╭─ ENTRIES PROVIDED

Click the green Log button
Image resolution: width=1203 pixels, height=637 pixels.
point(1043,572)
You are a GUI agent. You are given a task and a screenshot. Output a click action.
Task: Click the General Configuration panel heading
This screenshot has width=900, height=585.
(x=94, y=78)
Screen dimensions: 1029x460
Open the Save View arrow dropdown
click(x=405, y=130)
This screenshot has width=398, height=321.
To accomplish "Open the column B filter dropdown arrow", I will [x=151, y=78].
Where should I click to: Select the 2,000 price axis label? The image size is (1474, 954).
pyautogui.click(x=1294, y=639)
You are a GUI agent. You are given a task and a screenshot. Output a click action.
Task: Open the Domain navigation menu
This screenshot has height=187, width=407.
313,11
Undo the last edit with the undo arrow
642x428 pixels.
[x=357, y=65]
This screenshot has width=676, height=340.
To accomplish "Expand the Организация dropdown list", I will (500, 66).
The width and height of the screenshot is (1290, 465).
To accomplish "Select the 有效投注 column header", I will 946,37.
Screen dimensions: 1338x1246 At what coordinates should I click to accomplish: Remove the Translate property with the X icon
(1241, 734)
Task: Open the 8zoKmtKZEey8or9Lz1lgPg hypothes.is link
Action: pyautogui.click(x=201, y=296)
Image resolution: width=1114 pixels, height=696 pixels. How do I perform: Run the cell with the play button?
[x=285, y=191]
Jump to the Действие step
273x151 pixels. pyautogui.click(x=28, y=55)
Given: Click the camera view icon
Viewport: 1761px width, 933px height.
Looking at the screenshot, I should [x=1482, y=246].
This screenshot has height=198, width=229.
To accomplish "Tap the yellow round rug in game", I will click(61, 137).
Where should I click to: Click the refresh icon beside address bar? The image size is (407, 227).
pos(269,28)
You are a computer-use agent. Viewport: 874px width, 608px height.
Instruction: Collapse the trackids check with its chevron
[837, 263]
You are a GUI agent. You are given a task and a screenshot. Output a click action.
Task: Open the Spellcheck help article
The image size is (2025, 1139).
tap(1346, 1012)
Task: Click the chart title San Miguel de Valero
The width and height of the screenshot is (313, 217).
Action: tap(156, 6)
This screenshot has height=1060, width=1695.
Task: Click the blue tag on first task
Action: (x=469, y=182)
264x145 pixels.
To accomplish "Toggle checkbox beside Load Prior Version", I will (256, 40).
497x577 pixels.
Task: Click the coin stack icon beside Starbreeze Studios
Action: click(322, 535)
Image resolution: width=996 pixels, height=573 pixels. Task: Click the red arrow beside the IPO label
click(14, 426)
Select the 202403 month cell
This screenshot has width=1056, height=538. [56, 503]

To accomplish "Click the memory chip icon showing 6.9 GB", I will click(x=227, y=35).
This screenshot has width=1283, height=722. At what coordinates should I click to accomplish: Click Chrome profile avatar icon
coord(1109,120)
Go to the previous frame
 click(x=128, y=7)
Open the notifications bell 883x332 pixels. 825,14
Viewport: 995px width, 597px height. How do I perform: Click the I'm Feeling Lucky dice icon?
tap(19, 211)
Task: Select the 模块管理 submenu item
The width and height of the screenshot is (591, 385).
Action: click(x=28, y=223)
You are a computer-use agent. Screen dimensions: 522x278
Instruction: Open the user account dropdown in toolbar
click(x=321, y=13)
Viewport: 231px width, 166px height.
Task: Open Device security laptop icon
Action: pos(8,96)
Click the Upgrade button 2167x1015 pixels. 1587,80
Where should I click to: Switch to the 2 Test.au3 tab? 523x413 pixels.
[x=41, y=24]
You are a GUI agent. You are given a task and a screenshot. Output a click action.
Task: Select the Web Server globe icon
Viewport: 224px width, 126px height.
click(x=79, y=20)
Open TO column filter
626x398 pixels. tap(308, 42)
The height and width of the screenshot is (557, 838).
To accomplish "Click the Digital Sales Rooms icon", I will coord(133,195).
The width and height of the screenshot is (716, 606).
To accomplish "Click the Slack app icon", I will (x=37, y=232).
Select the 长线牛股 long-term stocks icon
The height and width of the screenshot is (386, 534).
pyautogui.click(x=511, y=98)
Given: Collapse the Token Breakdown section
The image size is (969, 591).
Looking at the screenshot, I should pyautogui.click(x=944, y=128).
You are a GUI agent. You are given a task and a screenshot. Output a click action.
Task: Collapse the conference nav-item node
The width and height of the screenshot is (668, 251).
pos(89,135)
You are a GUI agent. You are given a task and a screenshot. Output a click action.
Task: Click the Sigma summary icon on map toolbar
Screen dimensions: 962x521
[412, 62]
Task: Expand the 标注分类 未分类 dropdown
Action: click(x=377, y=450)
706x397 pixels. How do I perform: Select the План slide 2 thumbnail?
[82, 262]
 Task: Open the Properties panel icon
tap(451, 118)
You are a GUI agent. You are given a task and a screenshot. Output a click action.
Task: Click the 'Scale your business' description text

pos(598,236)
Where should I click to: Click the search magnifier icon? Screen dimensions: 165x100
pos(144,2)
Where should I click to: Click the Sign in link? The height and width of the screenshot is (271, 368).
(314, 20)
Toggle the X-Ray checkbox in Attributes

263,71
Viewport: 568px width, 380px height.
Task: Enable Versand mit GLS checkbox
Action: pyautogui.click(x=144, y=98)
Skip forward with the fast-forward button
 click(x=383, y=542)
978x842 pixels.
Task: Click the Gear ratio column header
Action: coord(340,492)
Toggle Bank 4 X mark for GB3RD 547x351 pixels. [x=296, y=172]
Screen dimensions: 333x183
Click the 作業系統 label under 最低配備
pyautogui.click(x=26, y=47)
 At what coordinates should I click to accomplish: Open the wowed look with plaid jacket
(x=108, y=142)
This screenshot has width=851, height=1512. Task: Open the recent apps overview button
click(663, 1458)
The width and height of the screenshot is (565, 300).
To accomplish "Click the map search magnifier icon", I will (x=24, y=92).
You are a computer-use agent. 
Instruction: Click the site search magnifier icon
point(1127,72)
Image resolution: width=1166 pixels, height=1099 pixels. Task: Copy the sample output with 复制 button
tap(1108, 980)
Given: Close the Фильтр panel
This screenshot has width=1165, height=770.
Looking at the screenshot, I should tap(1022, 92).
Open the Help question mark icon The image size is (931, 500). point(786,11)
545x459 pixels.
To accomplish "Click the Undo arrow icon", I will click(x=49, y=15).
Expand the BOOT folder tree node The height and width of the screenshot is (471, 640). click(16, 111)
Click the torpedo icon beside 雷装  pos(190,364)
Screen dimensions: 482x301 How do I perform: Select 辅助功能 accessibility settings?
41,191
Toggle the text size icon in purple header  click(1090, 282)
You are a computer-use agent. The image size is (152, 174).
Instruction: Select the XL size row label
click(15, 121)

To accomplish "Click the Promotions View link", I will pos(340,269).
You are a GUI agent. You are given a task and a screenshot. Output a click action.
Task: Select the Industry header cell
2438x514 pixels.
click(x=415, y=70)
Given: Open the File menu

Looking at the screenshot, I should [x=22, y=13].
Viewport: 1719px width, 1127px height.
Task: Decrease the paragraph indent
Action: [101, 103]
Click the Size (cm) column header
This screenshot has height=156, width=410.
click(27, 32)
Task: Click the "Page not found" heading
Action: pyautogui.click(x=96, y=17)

╰─

JOB – Render all of the material above as a numbered list, omitting blank lines.

TASK RESULT –
1. Click the green Log button
2. Image resolution: width=1203 pixels, height=637 pixels.
3. point(1043,572)
4. You are a GUI agent. You are given a task and a screenshot. Output a click action.
5. Task: Click the General Configuration panel heading
6. This screenshot has width=900, height=585.
7. (x=94, y=78)
8. Screen dimensions: 1029x460
9. Open the Save View arrow dropdown
10. click(x=405, y=130)
11. This screenshot has width=398, height=321.
12. To accomplish "Open the column B filter dropdown arrow", I will [x=151, y=78].
13. Where should I click to: Select the 2,000 price axis label? The image size is (1474, 954).
14. pyautogui.click(x=1294, y=639)
15. You are a GUI agent. You are given a task and a screenshot. Output a click action.
16. Task: Open the Domain navigation menu
17. This screenshot has height=187, width=407.
18. 313,11
19. Undo the last edit with the undo arrow
20. 642x428 pixels.
21. [x=357, y=65]
22. This screenshot has width=676, height=340.
23. To accomplish "Expand the Организация dropdown list", I will (500, 66).
24. The width and height of the screenshot is (1290, 465).
25. To accomplish "Select the 有效投注 column header", I will 946,37.
26. Screen dimensions: 1338x1246 At what coordinates should I click to accomplish: Remove the Translate property with the X icon
27. (1241, 734)
28. Task: Open the 8zoKmtKZEey8or9Lz1lgPg hypothes.is link
29. Action: pyautogui.click(x=201, y=296)
30. Image resolution: width=1114 pixels, height=696 pixels. How do I perform: Run the cell with the play button?
31. [x=285, y=191]
32. Jump to the Действие step
33. 273x151 pixels. pyautogui.click(x=28, y=55)
34. Given: Click the camera view icon
35. Viewport: 1761px width, 933px height.
36. Looking at the screenshot, I should [x=1482, y=246].
37. This screenshot has height=198, width=229.
38. To accomplish "Tap the yellow round rug in game", I will click(61, 137).
39. Where should I click to: Click the refresh icon beside address bar? The image size is (407, 227).
40. pos(269,28)
41. You are a computer-use agent. Viewport: 874px width, 608px height.
42. Instruction: Collapse the trackids check with its chevron
43. [837, 263]
44. You are a GUI agent. You are given a task and a screenshot. Output a click action.
45. Task: Open the Spellcheck help article
46. The image size is (2025, 1139).
47. tap(1346, 1012)
48. Task: Click the chart title San Miguel de Valero
49. The width and height of the screenshot is (313, 217).
50. Action: tap(156, 6)
51. This screenshot has height=1060, width=1695.
52. Task: Click the blue tag on first task
53. Action: (x=469, y=182)
54. 264x145 pixels.
55. To accomplish "Toggle checkbox beside Load Prior Version", I will (256, 40).
56. 497x577 pixels.
57. Task: Click the coin stack icon beside Starbreeze Studios
58. Action: click(322, 535)
59. Image resolution: width=996 pixels, height=573 pixels. Task: Click the red arrow beside the IPO label
60. click(14, 426)
61. Select the 202403 month cell
62. This screenshot has width=1056, height=538. [56, 503]
63. To accomplish "Click the memory chip icon showing 6.9 GB", I will click(x=227, y=35).
64. This screenshot has width=1283, height=722. At what coordinates should I click to accomplish: Click Chrome profile avatar icon
65. coord(1109,120)
66. Go to the previous frame
67.  click(x=128, y=7)
68. Open the notifications bell 883x332 pixels. 825,14
69. Viewport: 995px width, 597px height. How do I perform: Click the I'm Feeling Lucky dice icon?
70. tap(19, 211)
71. Task: Select the 模块管理 submenu item
72. The width and height of the screenshot is (591, 385).
73. Action: click(x=28, y=223)
74. You are a computer-use agent. Screen dimensions: 522x278
75. Instruction: Open the user account dropdown in toolbar
76. click(x=321, y=13)
77. Viewport: 231px width, 166px height.
78. Task: Open Device security laptop icon
79. Action: pos(8,96)
80. Click the Upgrade button 2167x1015 pixels. 1587,80
81. Where should I click to: Switch to the 2 Test.au3 tab? 523x413 pixels.
82. [x=41, y=24]
83. You are a GUI agent. You are given a task and a screenshot. Output a click action.
84. Task: Select the Web Server globe icon
85. Viewport: 224px width, 126px height.
86. click(x=79, y=20)
87. Open TO column filter
88. 626x398 pixels. tap(308, 42)
89. The height and width of the screenshot is (557, 838).
90. To accomplish "Click the Digital Sales Rooms icon", I will coord(133,195).
91. The width and height of the screenshot is (716, 606).
92. To accomplish "Click the Slack app icon", I will (x=37, y=232).
93. Select the 长线牛股 long-term stocks icon
94. The height and width of the screenshot is (386, 534).
95. pyautogui.click(x=511, y=98)
96. Given: Collapse the Token Breakdown section
97. The image size is (969, 591).
98. Looking at the screenshot, I should pyautogui.click(x=944, y=128).
99. You are a GUI agent. You are given a task and a screenshot. Output a click action.
100. Task: Collapse the conference nav-item node
101. The width and height of the screenshot is (668, 251).
102. pos(89,135)
103. You are a GUI agent. You are given a task and a screenshot. Output a click action.
104. Task: Click the Sigma summary icon on map toolbar
105. Screen dimensions: 962x521
106. [412, 62]
107. Task: Expand the 标注分类 未分类 dropdown
108. Action: click(x=377, y=450)
109. 706x397 pixels. How do I perform: Select the План slide 2 thumbnail?
110. [82, 262]
111.  Task: Open the Properties panel icon
112. tap(451, 118)
113. You are a GUI agent. You are given a task and a screenshot. Output a click action.
114. Task: Click the 'Scale your business' description text
115. pos(598,236)
116. Where should I click to: Click the search magnifier icon? Screen dimensions: 165x100
117. pos(144,2)
118. Where should I click to: Click the Sign in link? The height and width of the screenshot is (271, 368).
119. (314, 20)
120. Toggle the X-Ray checkbox in Attributes
121. 263,71
122. Viewport: 568px width, 380px height.
123. Task: Enable Versand mit GLS checkbox
124. Action: pyautogui.click(x=144, y=98)
125. Skip forward with the fast-forward button
126.  click(x=383, y=542)
127. 978x842 pixels.
128. Task: Click the Gear ratio column header
129. Action: coord(340,492)
130. Toggle Bank 4 X mark for GB3RD 547x351 pixels. [x=296, y=172]
131. Screen dimensions: 333x183
132. Click the 作業系統 label under 最低配備
133. pyautogui.click(x=26, y=47)
134.  At what coordinates should I click to accomplish: Open the wowed look with plaid jacket
135. (x=108, y=142)
136. This screenshot has width=851, height=1512. Task: Open the recent apps overview button
137. click(663, 1458)
138. The width and height of the screenshot is (565, 300).
139. To accomplish "Click the map search magnifier icon", I will (x=24, y=92).
140. You are a computer-use agent. 
141. Instruction: Click the site search magnifier icon
142. point(1127,72)
143. Image resolution: width=1166 pixels, height=1099 pixels. Task: Copy the sample output with 复制 button
144. tap(1108, 980)
145. Given: Close the Фильтр panel
146. This screenshot has width=1165, height=770.
147. Looking at the screenshot, I should tap(1022, 92).
148. Open the Help question mark icon The image size is (931, 500). point(786,11)
149. 545x459 pixels.
150. To accomplish "Click the Undo arrow icon", I will click(x=49, y=15).
151. Expand the BOOT folder tree node The height and width of the screenshot is (471, 640). click(16, 111)
152. Click the torpedo icon beside 雷装  pos(190,364)
153. Screen dimensions: 482x301 How do I perform: Select 辅助功能 accessibility settings?
154. 41,191
155. Toggle the text size icon in purple header  click(1090, 282)
156. You are a computer-use agent. The image size is (152, 174).
157. Instruction: Select the XL size row label
158. click(15, 121)
159. To accomplish "Click the Promotions View link", I will pos(340,269).
160. You are a GUI agent. You are given a task and a screenshot. Output a click action.
161. Task: Select the Industry header cell
162. 2438x514 pixels.
163. click(x=415, y=70)
164. Given: Open the File menu
165. Looking at the screenshot, I should [x=22, y=13].
166. Viewport: 1719px width, 1127px height.
167. Task: Decrease the paragraph indent
168. Action: [101, 103]
169. Click the Size (cm) column header
170. This screenshot has height=156, width=410.
171. click(27, 32)
172. Task: Click the "Page not found" heading
173. Action: pyautogui.click(x=96, y=17)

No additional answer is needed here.